Abstract:
OBJECTIVE To explore the value of detection of serum procalcitonin (PCT), C-reactive protein (CRP), and interleukin-6 (IL-6) in diagnosis of postoperative early infections in patients with limbs closed fractures.
METHODS A total of 5 800 patients with limbs closed fractures who received surgical procedures from Jan 2010 to Mar 2010 were enrolled in the study and divided into the infection group with 62 cases and the non-infection group with 5 738 cases according to the status of infections.The venous blood samples were respectively collected after the surgery for 1, 3, 5, and 5 days; the changes of levels of PCT, CRP, and IL-6 were observed.
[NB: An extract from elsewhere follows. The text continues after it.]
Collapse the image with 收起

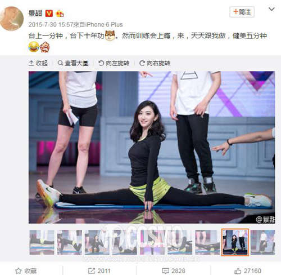(38, 63)
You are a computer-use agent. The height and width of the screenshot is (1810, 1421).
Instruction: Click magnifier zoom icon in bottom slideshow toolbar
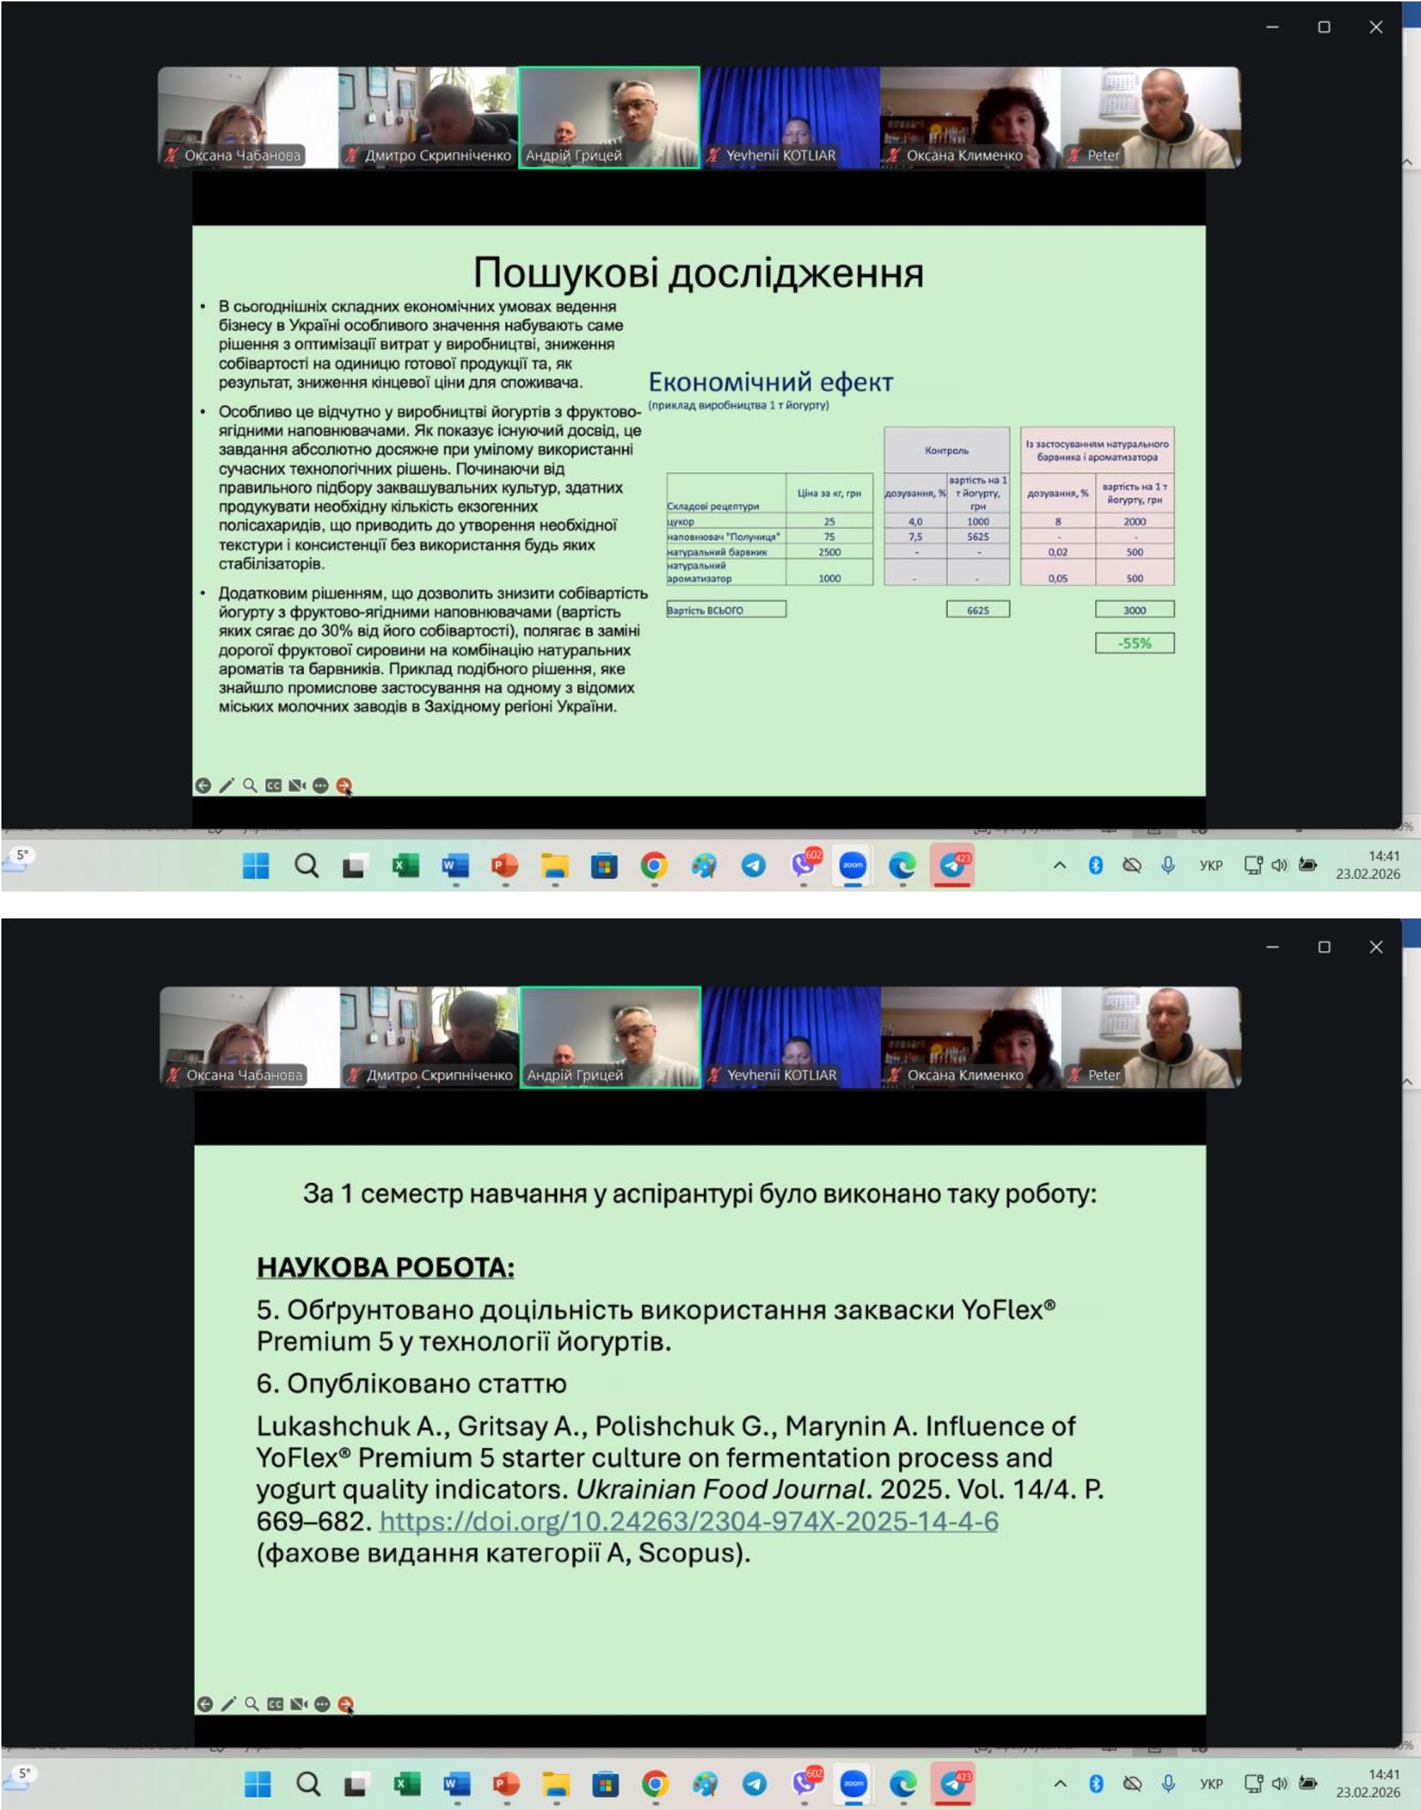coord(252,1704)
RESULTS The level of PCT of the non-infection group was significantly lower after the surgery for 7 days than after the surgery for 1 day; the levels of CRP and IL-6 of the non-infection group were significantly lower after the surgery for 3, 5, and 7 days than after the surgery for 1 day(
P<0.05).The levels of PCT, CRP, and IL-6 of the infection group were significantly higher after the surgery for 3, 5, and 7 days than after the surgery for 1 day(
P<0.05).The levels of PCT, CRP, and IL-6 of the infection group were significantly higher than those of the non-infection group after the surgery for 3, 5, and 7 days(
P<0.05).The sensitivity of the joint detection of PCT, CRP, and IL-6 was higher than that of the single detection of PCT, CRP, or IL-6.
CONCLUSION The serum PCT, CRP, and IL-6 are the important detection indicators for diagnosis of postoperative early infections in the patients with limbs closed fractures; the joint detection of the three indicators can raise the sensitivity of diagnosis, and it is worthy to be promoted in the hospital.